Items from a dataset:
%%
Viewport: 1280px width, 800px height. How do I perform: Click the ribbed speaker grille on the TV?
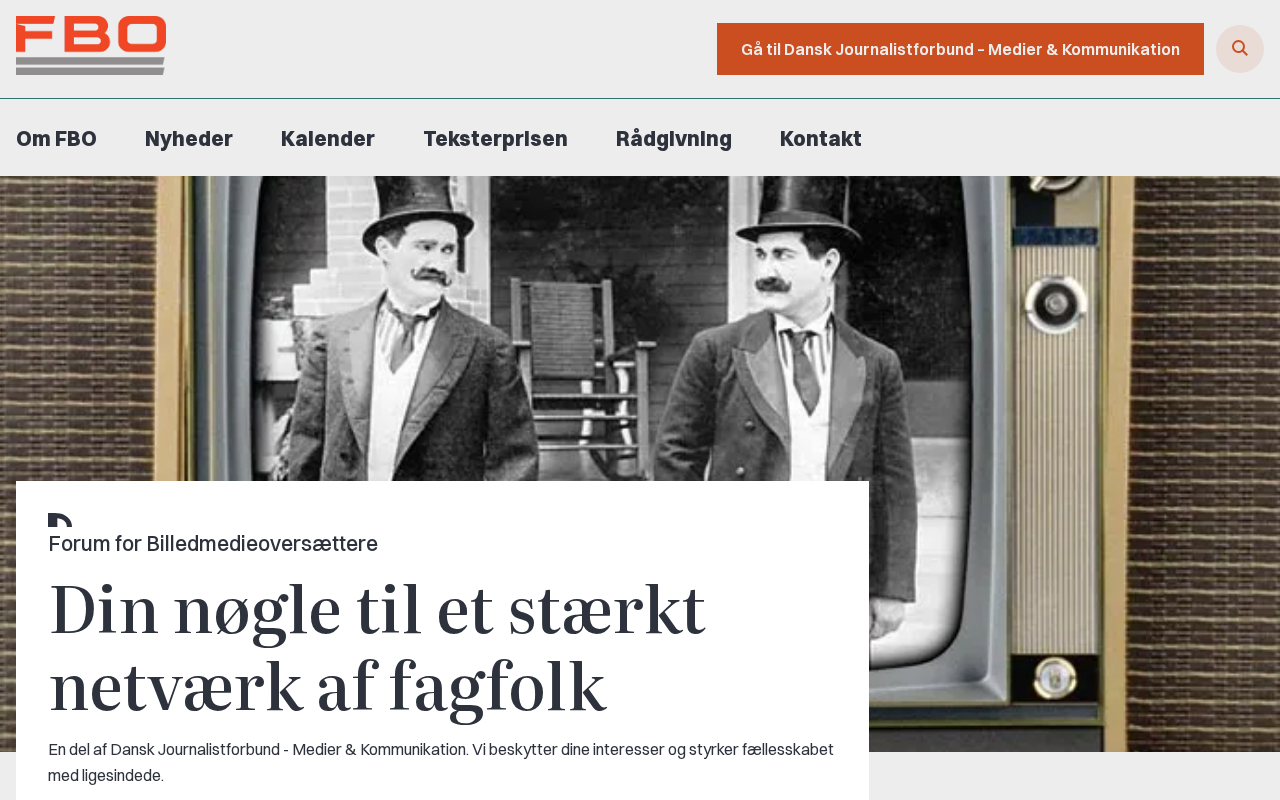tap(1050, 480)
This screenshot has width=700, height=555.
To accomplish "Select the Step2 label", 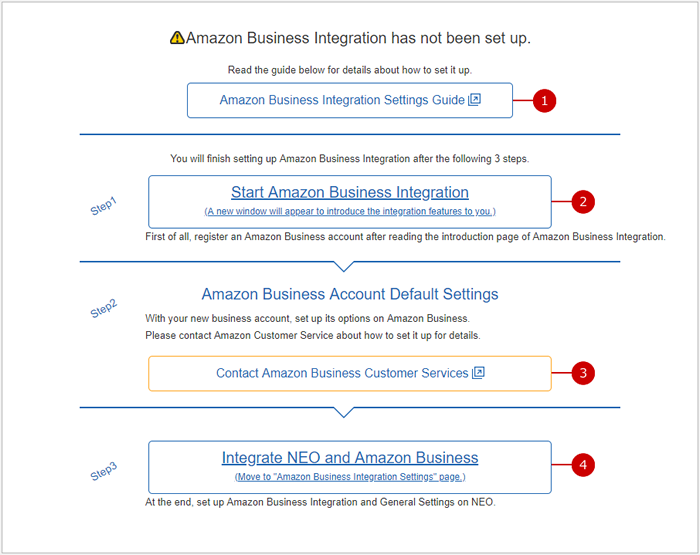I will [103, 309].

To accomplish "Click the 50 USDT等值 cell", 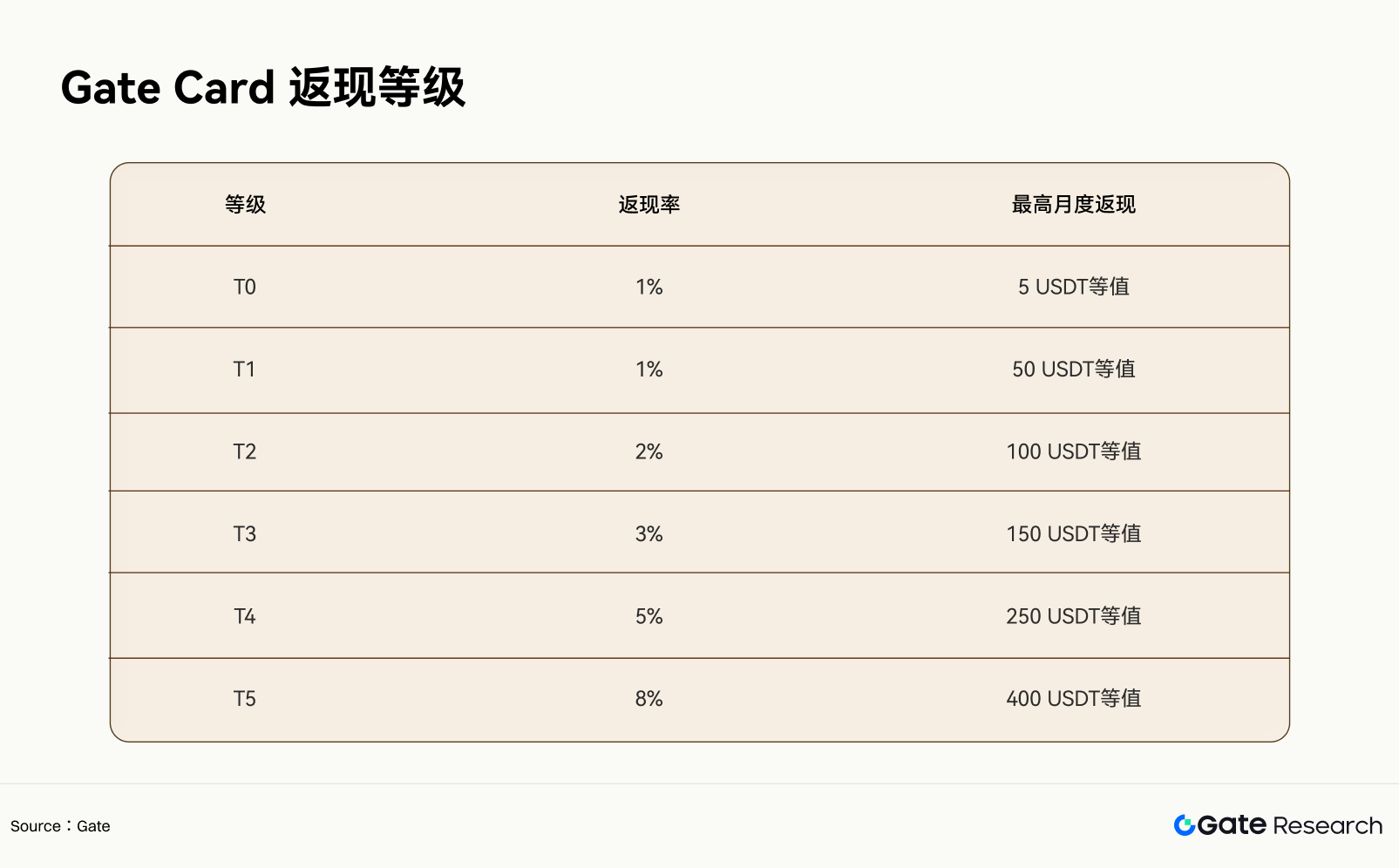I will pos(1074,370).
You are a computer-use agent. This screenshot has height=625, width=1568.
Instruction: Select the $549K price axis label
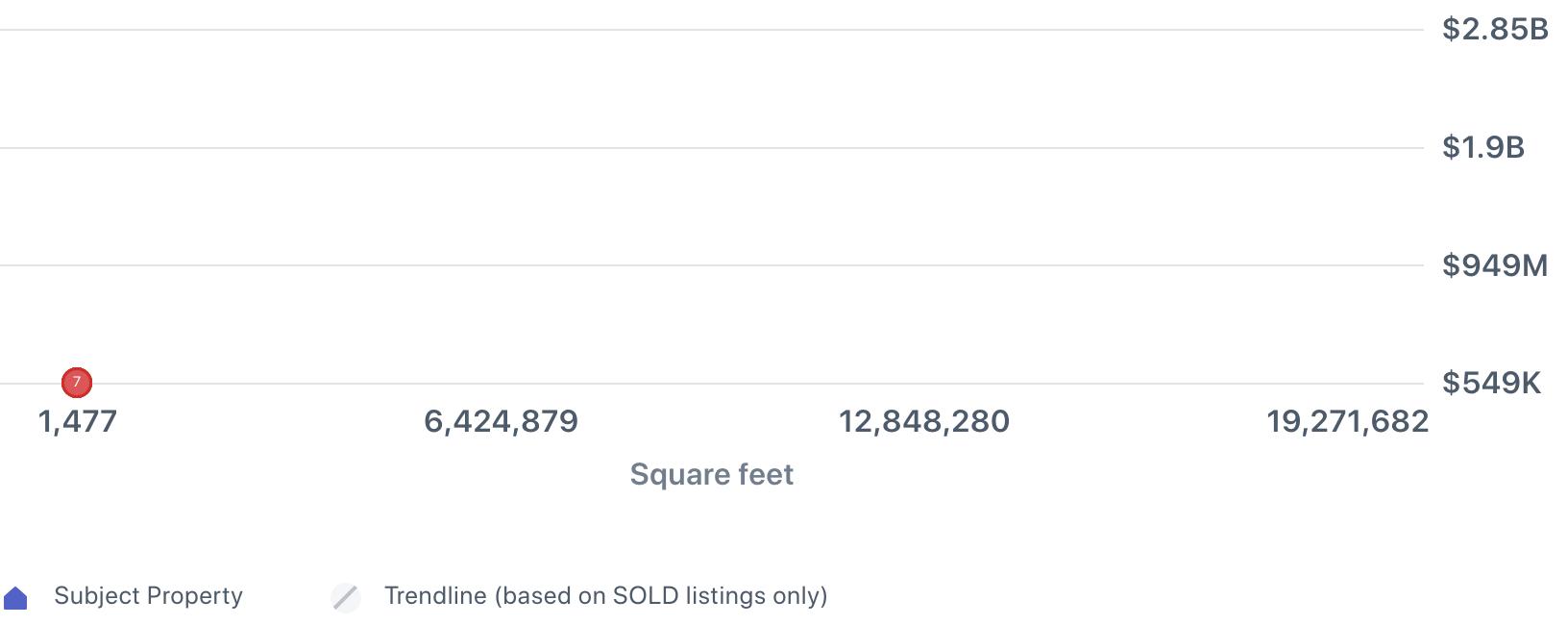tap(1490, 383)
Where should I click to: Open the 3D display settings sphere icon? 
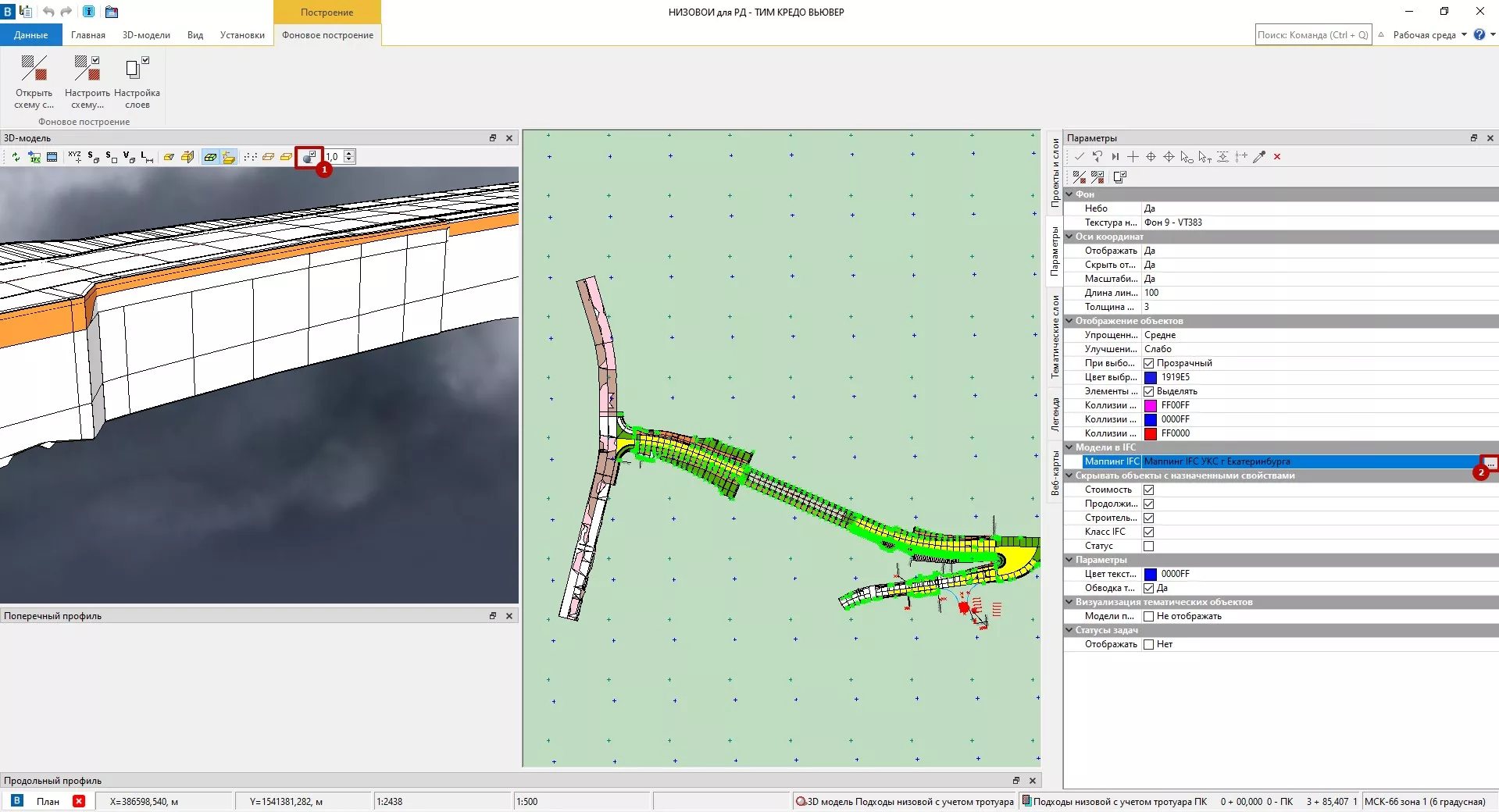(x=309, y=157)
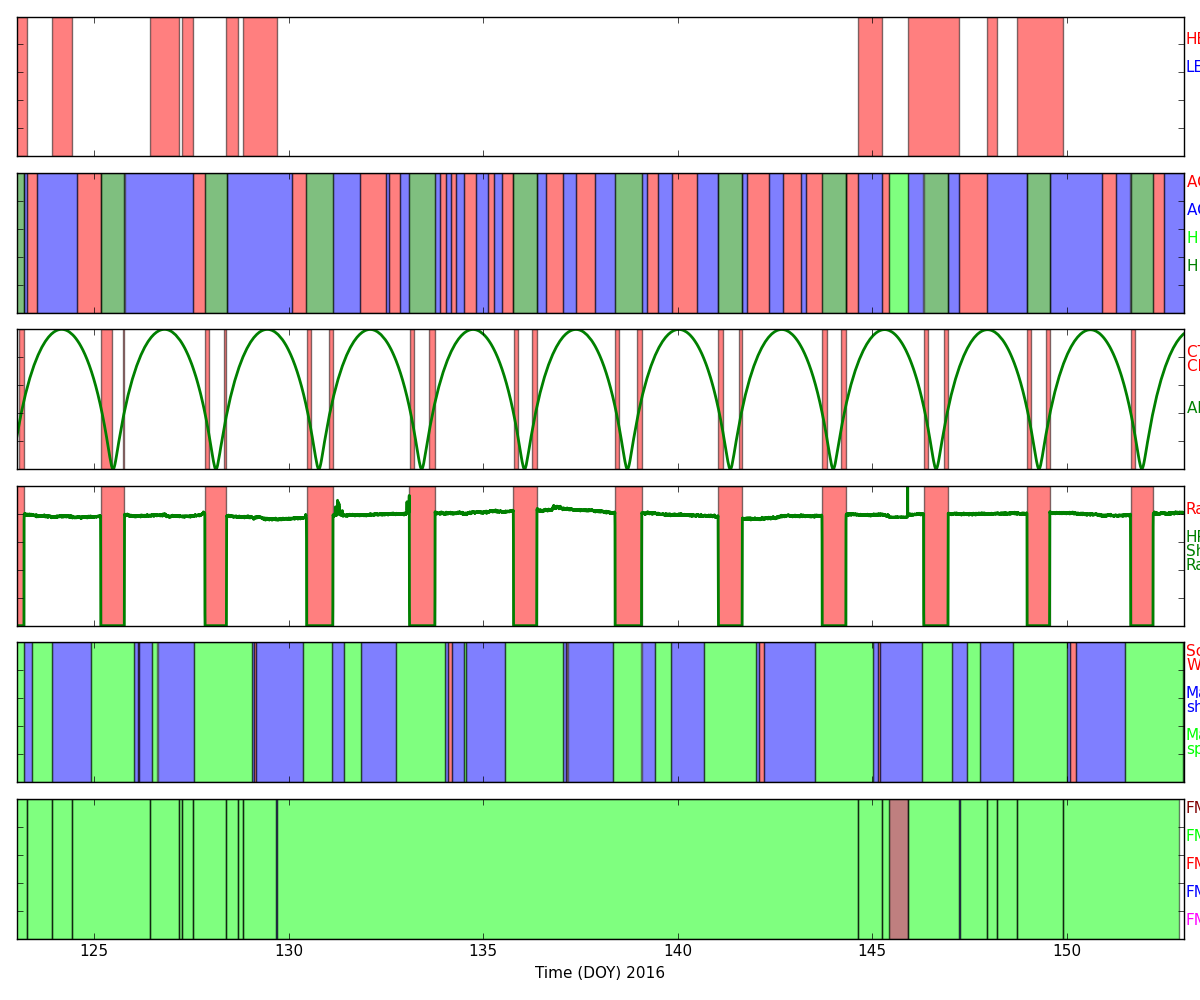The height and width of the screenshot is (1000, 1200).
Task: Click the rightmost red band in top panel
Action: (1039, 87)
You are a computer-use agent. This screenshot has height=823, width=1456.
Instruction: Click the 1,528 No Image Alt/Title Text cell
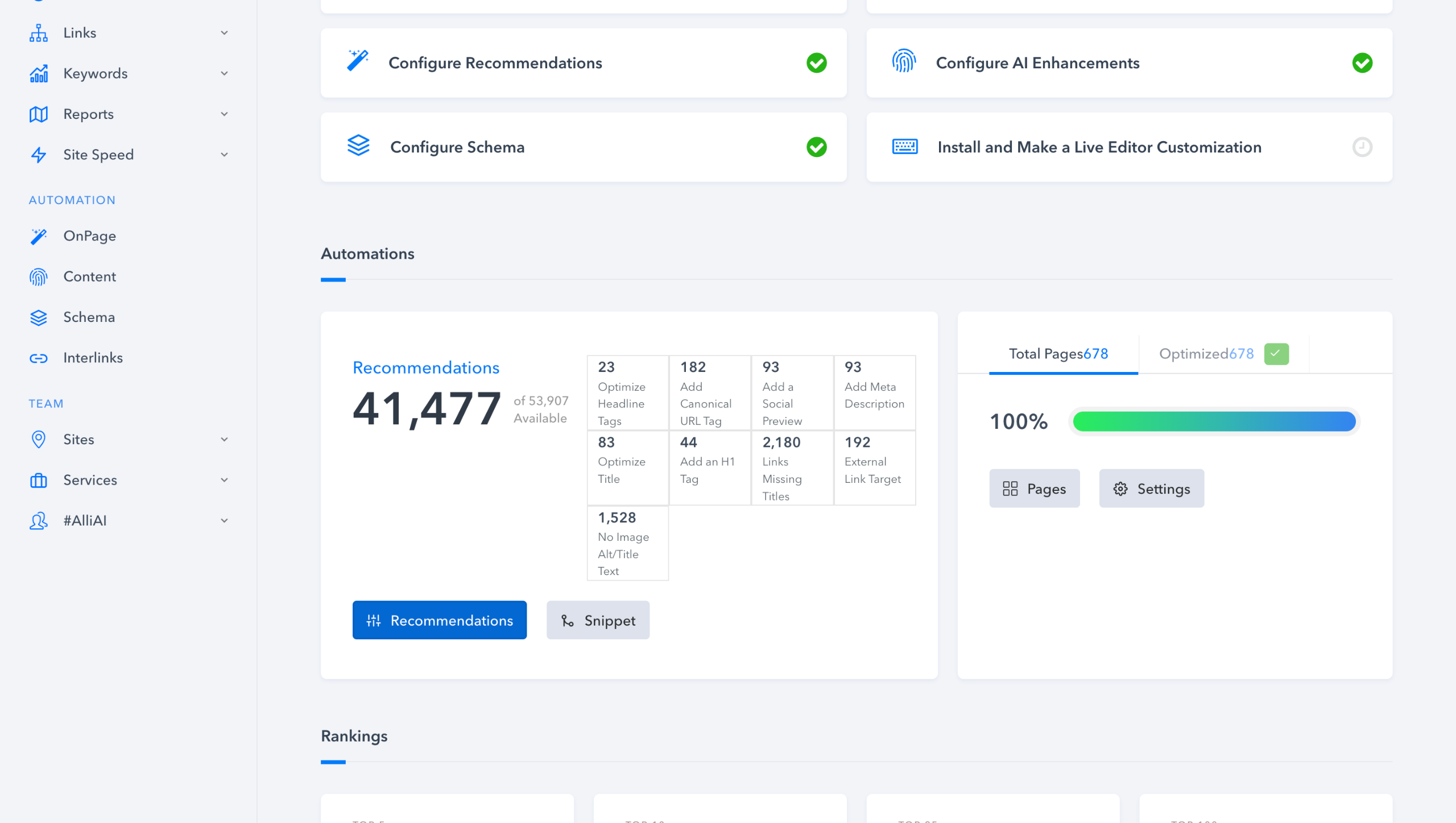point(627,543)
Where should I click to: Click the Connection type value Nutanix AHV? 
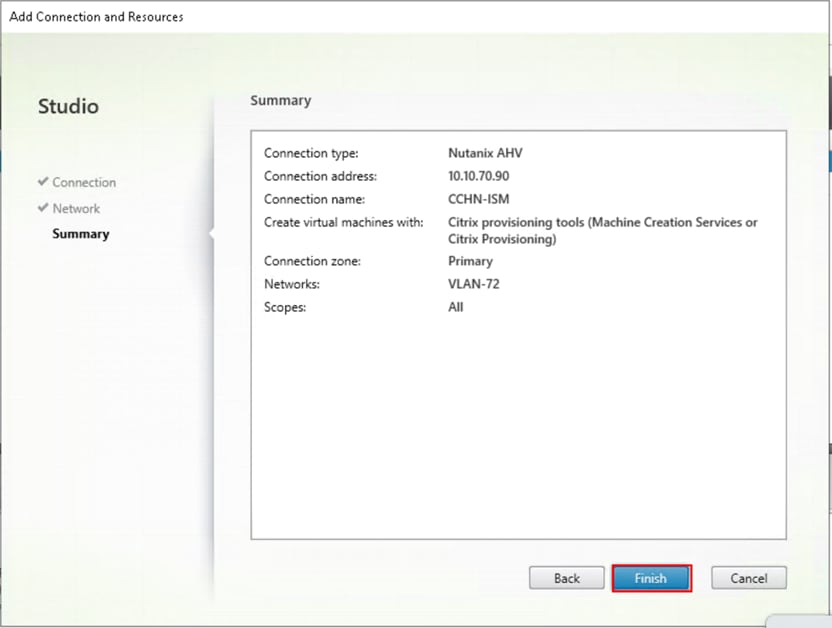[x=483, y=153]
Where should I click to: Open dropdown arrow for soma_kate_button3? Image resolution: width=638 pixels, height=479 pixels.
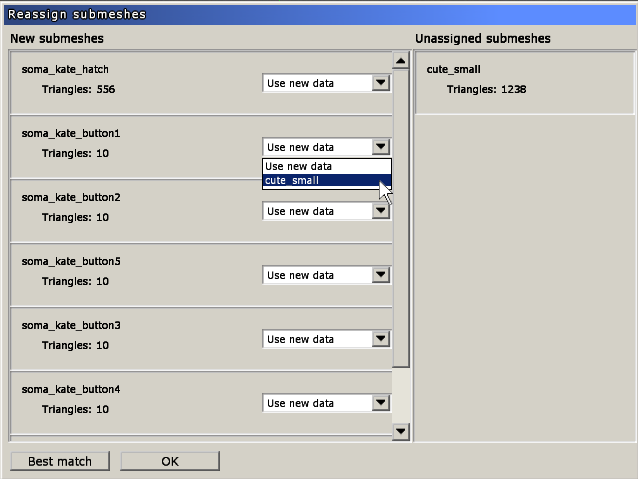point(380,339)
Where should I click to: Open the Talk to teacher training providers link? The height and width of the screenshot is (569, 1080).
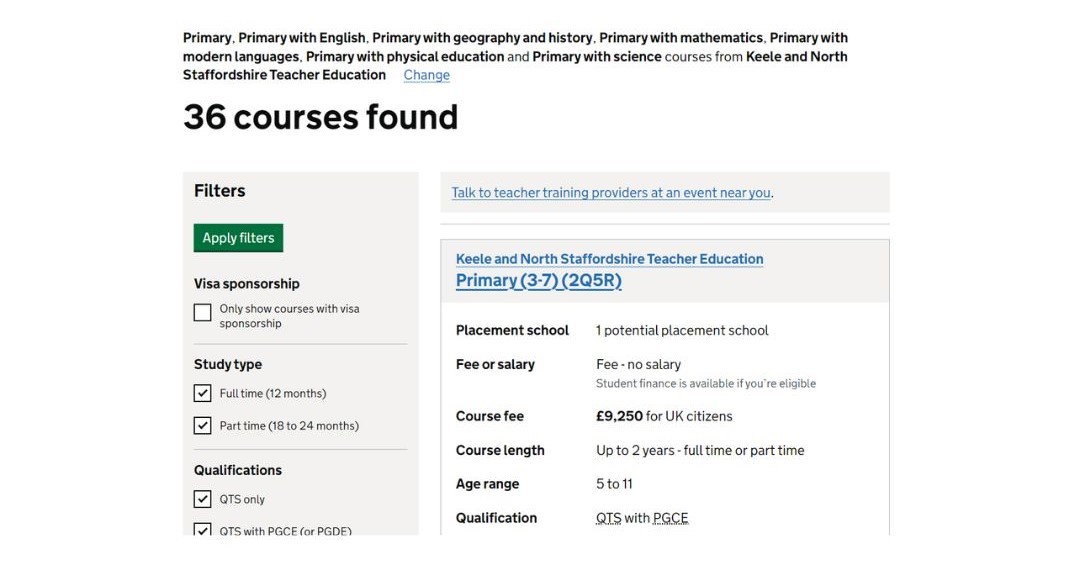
%%
# DESCRIPTION OF THE TASK
Rewrite the part of the items that opens with the line containing "Where should I click to: Click" and closes at the end of the items, replacing "Nutanix AHV" with "VMware ESXi" and keeping everything else the same. Omit the pictures from your answer.

# ANSWER
Where should I click to: Click the Connection type value VMware ESXi? 
[x=483, y=153]
Where should I click to: Open dropdown arrow for soma_kate_button3? Image resolution: width=638 pixels, height=479 pixels.
point(380,339)
Where should I click to: Open the Talk to teacher training providers link? The height and width of the screenshot is (569, 1080).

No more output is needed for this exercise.